By this point, critics will be crying out that biodiversity loss is obviously non-neutral. There is considerable evidence that population declines, and extinction risks vary across taxonomic groups and biogeographical regions (Hilbers et al. 2017; Leung et al.2020; WWF 2020). However, the purpose of neutral theory is not to explain biodiversity patterns, but rather to predict what patterns would look like if species were equivalent (Rosindell et al. 2011; Leroi et al. 2020).

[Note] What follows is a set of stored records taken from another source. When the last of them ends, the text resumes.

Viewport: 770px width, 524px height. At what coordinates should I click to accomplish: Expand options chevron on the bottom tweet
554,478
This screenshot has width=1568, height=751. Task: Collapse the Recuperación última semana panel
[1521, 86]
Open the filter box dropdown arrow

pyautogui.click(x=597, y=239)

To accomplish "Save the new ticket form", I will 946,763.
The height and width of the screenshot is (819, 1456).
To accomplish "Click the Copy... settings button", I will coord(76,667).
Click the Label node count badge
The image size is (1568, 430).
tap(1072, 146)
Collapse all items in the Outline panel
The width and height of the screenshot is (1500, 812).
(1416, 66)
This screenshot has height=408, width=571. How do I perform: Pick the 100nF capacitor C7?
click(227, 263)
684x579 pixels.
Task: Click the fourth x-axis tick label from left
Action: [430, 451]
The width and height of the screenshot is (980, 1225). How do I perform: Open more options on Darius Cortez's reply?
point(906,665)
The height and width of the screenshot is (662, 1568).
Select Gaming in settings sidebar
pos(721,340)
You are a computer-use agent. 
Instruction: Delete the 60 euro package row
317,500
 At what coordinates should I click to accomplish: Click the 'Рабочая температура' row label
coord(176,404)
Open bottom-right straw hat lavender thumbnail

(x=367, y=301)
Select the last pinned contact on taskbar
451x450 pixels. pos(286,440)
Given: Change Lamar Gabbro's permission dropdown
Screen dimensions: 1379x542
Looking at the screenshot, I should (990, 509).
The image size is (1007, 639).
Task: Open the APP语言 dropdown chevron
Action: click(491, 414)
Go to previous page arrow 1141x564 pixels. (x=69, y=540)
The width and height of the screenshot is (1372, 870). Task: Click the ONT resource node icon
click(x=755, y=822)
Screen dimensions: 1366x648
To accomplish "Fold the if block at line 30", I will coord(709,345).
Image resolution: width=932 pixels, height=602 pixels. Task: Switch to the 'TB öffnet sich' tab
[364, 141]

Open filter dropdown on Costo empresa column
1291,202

Neutral theory can be used to model multiple biodiversity targets simultaneously even in the absence of species- or threat-specific empirical data. Thus, it can contribute to agenda-setting and target formulation or applied retrospectively during target review (cfr. Nicholson et al. 2019). Furthermore, even though the model presented here was purposely simplistic, simulations can be made more sophisticated by adding dispersal and speciation. Adjusting these parameters have, for example, already been be used to predict extinction debt following habitat fragmentation (Thompson et al. 2019) or whether restoration can mitigate human impacts (Buschke & Sinclair 2019).
If used correctly, the 20-year legacy of neutral theory can be extended to make a valuable contribution to the post-2020 Global Biodiversity Framework. This contribution will not be about showing how empirical biodiversity trends are due to random chance alone. Instead, neutral theory could be used to model counterfactuals against which empirical trends can be compared (Nicholson et al . 2019). Comparing empirical patterns to neutral simulations will allow us to pin-point whether sensitive species contribute disproportionately to indicator declines (e.g. Leung et al . 2020), or whether declines in one geographical region consistently differ from those in another region, given natural differences in species richness and abundance. Therefore, neutral theory provides the essential context needed to accurately measure global biodiversity ambitions towards “bending the curve of biodiversity loss” (Mace et al . 2018; Díaz et al. 2020; Leclère et al. 2020).